At the anode, an oxidation reaction occurs:

6(Zn)(s) --> 6(Zn)+2 + 12e-

The zinc can then combine with water to form zinc oxide. The electrons go through the wire to the cathode where the following reduction reactions occur:

12H+(aq) + 12e− → 6H2(g)

and

3O2(g) + 6H2O(l) + 12e− → 12OH−(aq)

The metal cathode is protected because the hydrogen and oxygen are getting their electrons from the anode, instead of the cathode. Without a steady supply of electrons, the oxygen would combine with the metal (Let's use iron) like this:

2O2(gas) + 2H2O(l) + 4Fe(s) --> 2(Fe2O3) (aka iron oxide or rust) + 2H2(g)

(Essentially, anything that would oxidize the iron is reduced by the electron supply from the anode.)

Any iron that is oxidized can be reduced back to solid iron by the supply of electrons from the anode.

Fe3+(aq) + 3e− → Fe(s)

You can increase the potential difference between the anode and the cathode with a DC power source that will pull electrons from the anode and push them to the cathode. This is called a Powered Anode or Impressed Current Cathodic Protection. In the case of a powered anode, the anode does not degrade because the anode is not supplying the electrons; it is pulling them from the environment. In fact, this is what's happening inside the salt cell. You have a powered anode and a powered cathode, which, theoretically, should cancel each other out.

Note the production of hydrogen gas and hydroxide at the cathode. If you overpower the cathode, there will be excessive hydrogen gas and hydroxide produced.

There is no need for the anode to make contact with the pool water. There is no complete circuit that the electrons make. It is more of a "theoretically" complete circuit like in the salt cell. In the salt cell, electrons are pushed out of the cathode and pulled in from the anode, but they are not the same electrons; but the cell power supply doesn't care as long as it gets back the same number of electrons that it put out.

Posted

I think that all you need is a suitable mass of zinc connected to the bond wire. I don't think that it needs to be buried in the ground. I also don't see any reason for the zinc to touch the water. You should measure the voltage between the zinc mass and the bond wire upon installation, and periodically thereafter, for reference.

Note: Do not cut the bond wire. Attach one end of a # 8 bare solid copper wire to the bond wire with an electrical split bolt and the other end to the zinc mass by whatever means will give a good solid connection.

Posted
The electrons do not go into the ground; they go to the cathode.

Yup, I knew better but had a brain fart (so to speak). Thanks for correcting me.

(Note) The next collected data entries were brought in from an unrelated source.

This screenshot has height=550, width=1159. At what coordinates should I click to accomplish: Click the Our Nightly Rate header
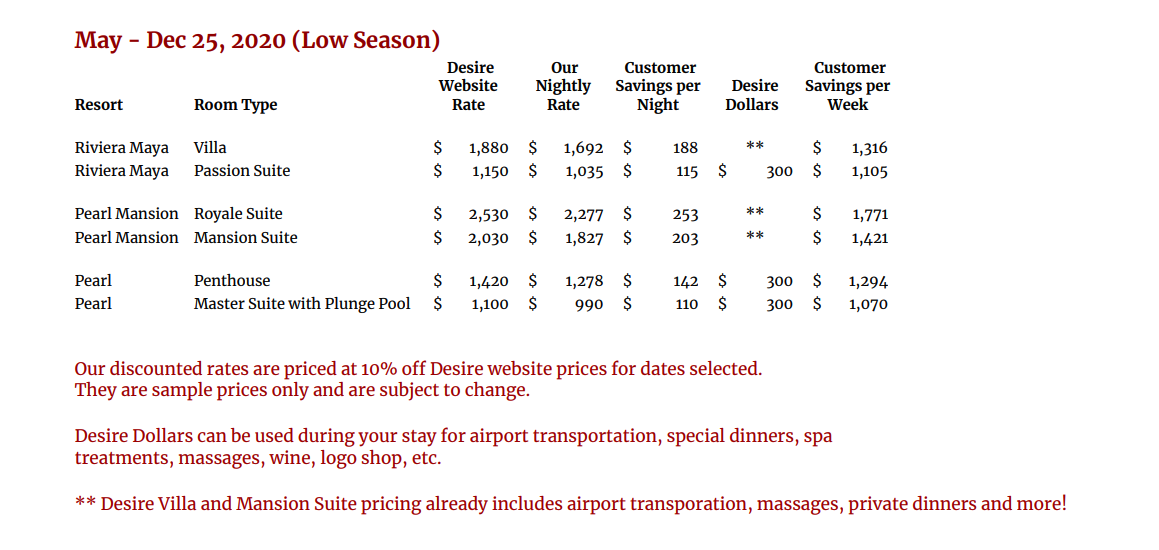563,86
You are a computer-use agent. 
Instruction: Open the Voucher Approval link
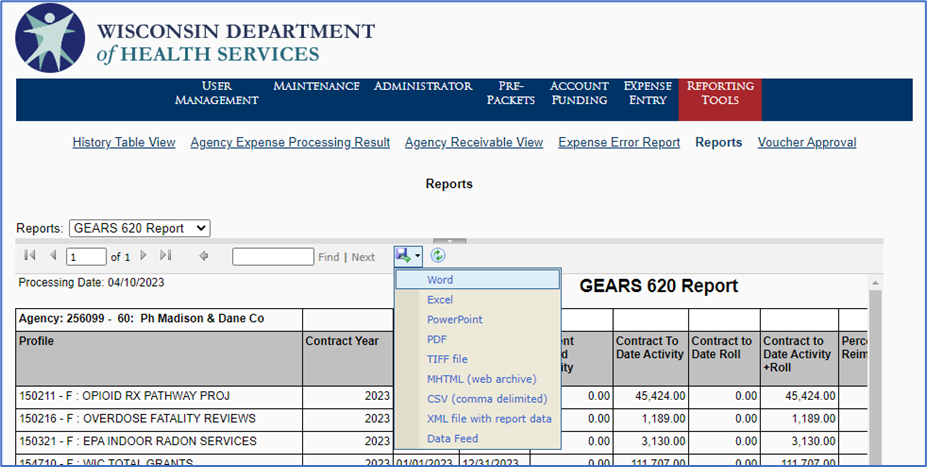(806, 142)
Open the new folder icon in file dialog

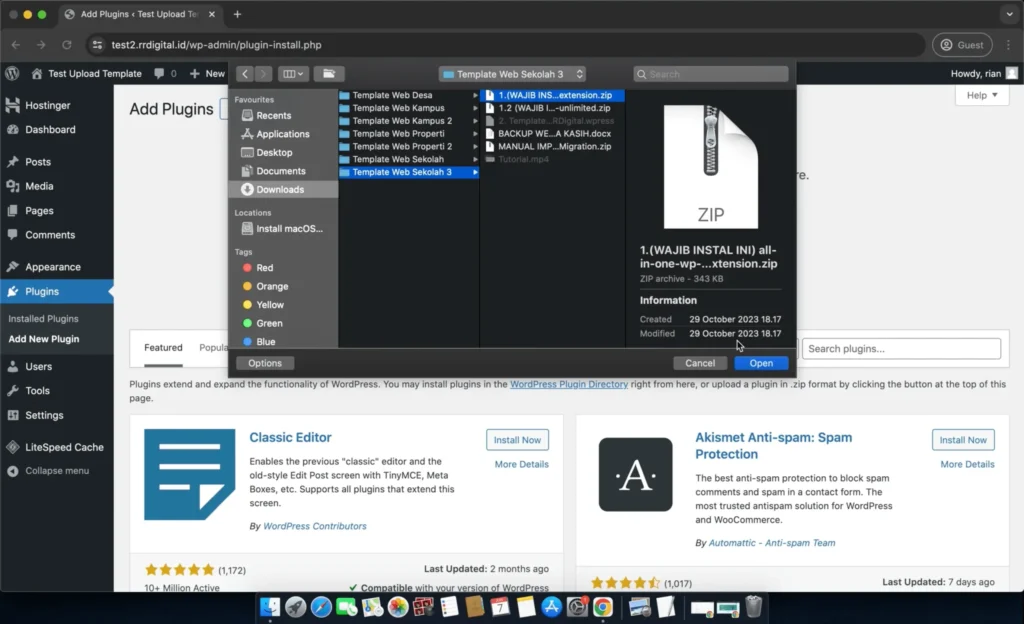pos(328,74)
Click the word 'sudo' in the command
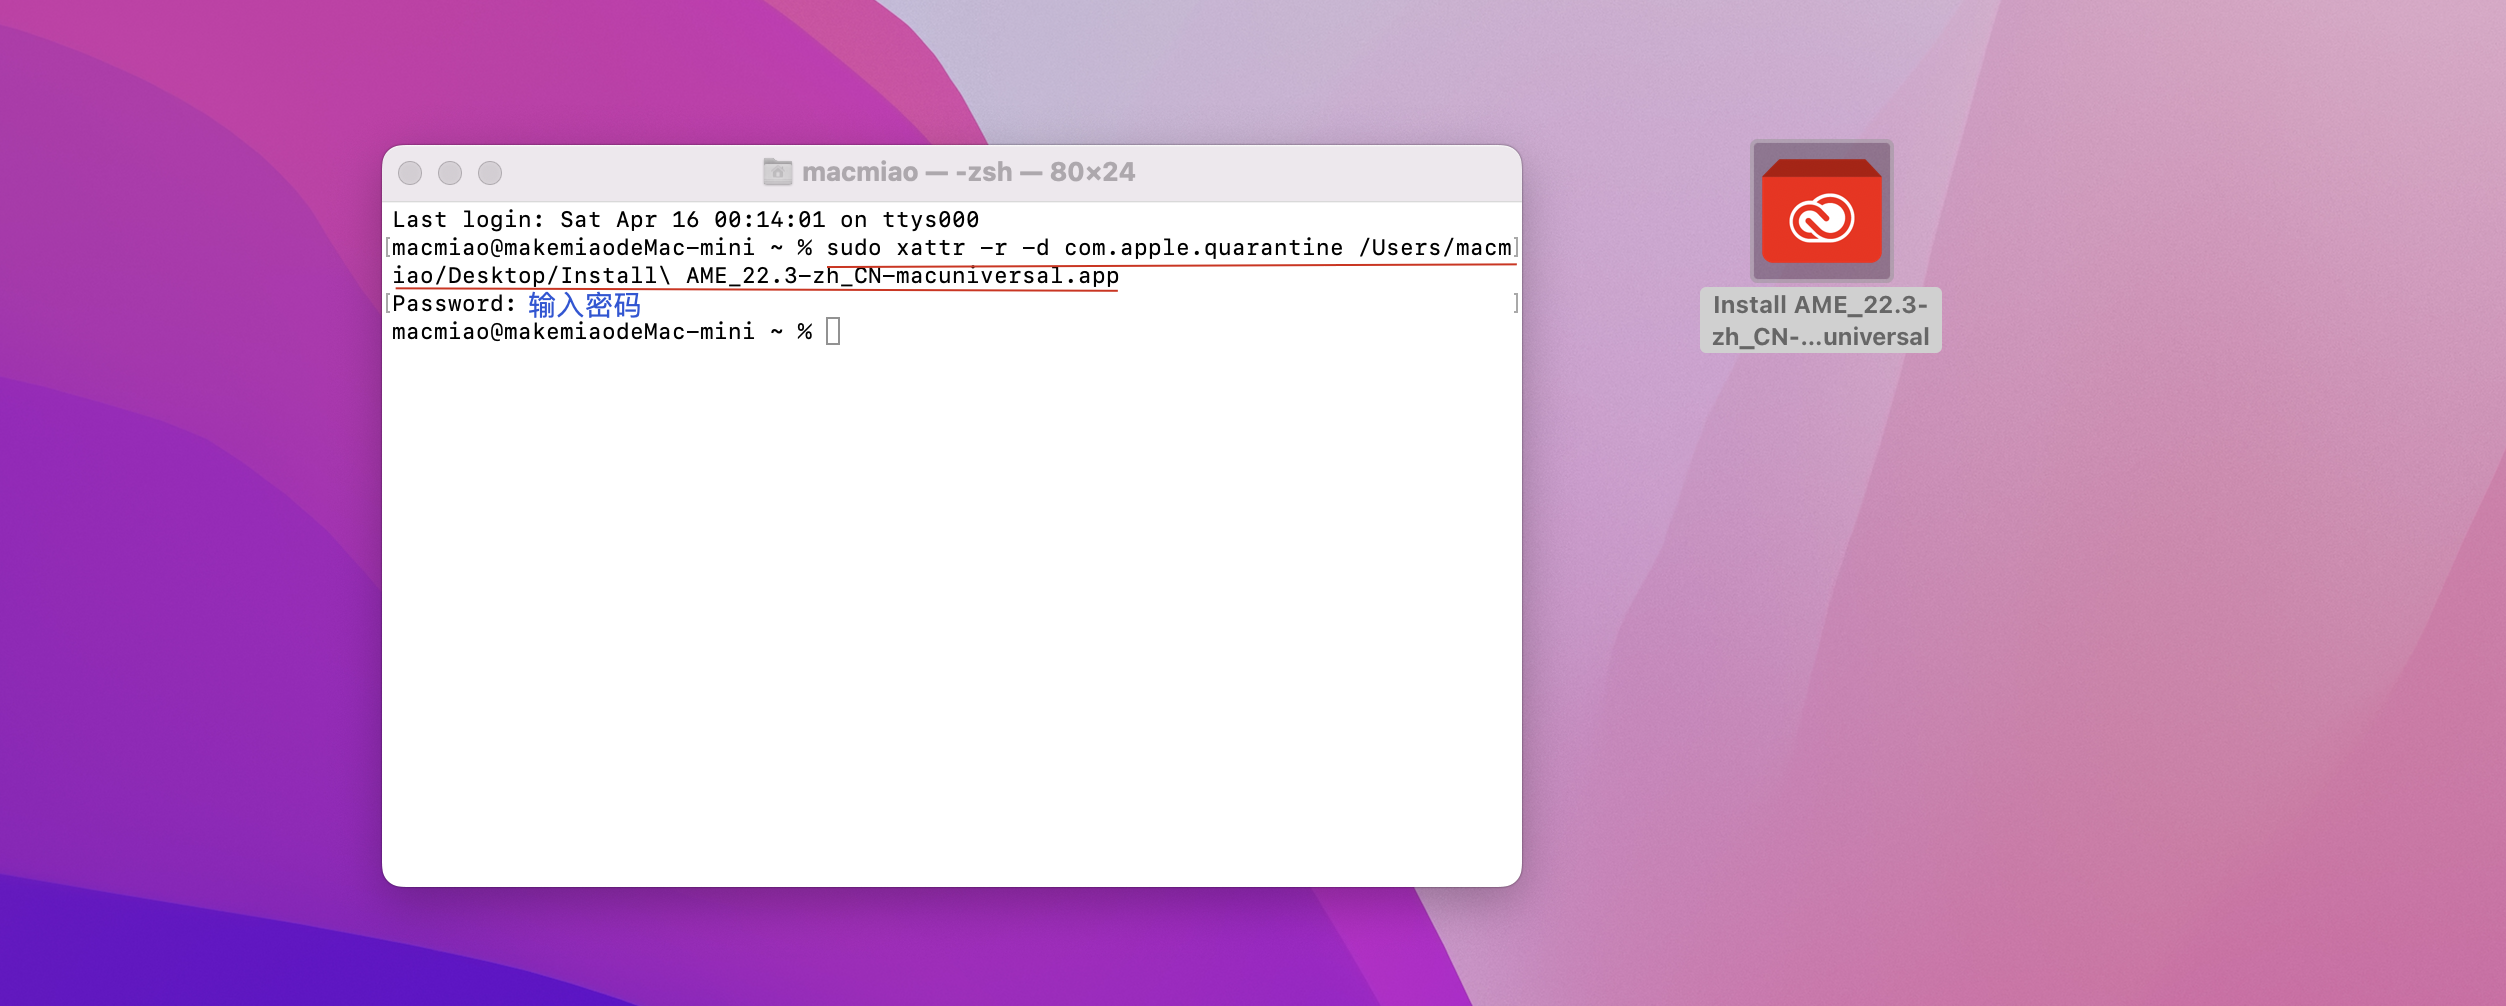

So if the zinc were just held in water (not pool water, but a separate container) like the product showed, wouldn't the buildup of zinc ions cut down the voltage pushing the electrons towards the bonding wire and protected metal? In order to continue to provide a higher voltage wouldn't the zinc ions need to be diffused away? Otherwise, the buildup of positively charged ions would keep the extra electrons closer to the zinc than to the metal to be protected. Does that sound right?

Posted

I think that the positively charged zinc ions should combine with available negatively charged ions, such as oxide, chloride, sulfide, carbonate etc. to become neutral zinc oxide, zinc chloride, zinc sulfide, zinc carbonate etc.

I think that as long as the container was not sealed and was open to the air there would be sufficient water from the air to allow zinc oxide to form until the anode was completely used up. Perhaps there is a small hole in the pipe or container that allows air or water in.

I don't think that there is any need for any special expensive devices or equipment. I think that just a plain mass of zinc should suffice.

Posted

1st. I called the company above and they said the inline anode pictured above does touch water. You drill a hole in your PVC pipe that it is attached to and the zinc touches the water there. Also it is attached to the bonding wire. Having the zinc contact the water like this, is that bad?

2nd. Also, what happens to the zinc as it get's used up? If buried would it go into the ground at that spot? If you changed the anode every year wouldn't that small spot in the ground have a dangerously high level of zinc?

3rd. Does the anode protect any metal that is not in the water (above water line)? My electric cover aluminum rails are above the water line. Would the anode help protect them from corroding? I guess want I am asking is what will the anode actually protect other than my skimmer/light screws. My hand rails are not in the water nor is my cover. My heater is made of titanium inside.

Join the conversation

You can post now and register later. If you have an account, sign in now to post with your account.
Note: Your post will require moderator approval before it will be visible.

Guest
Unfortunately, your content contains terms that we do not allow. Please edit your content to remove the highlighted words below.
Reply to this topic...

×   Pasted as rich text.   Paste as plain text instead

  Only 75 emoji are allowed.

×   Your link has been automatically embedded.   Display as a link instead

×   Your previous content has been restored.   Clear editor

×   You cannot paste images directly. Upload or insert images from URL.

Loading...


×
×
  • Create New...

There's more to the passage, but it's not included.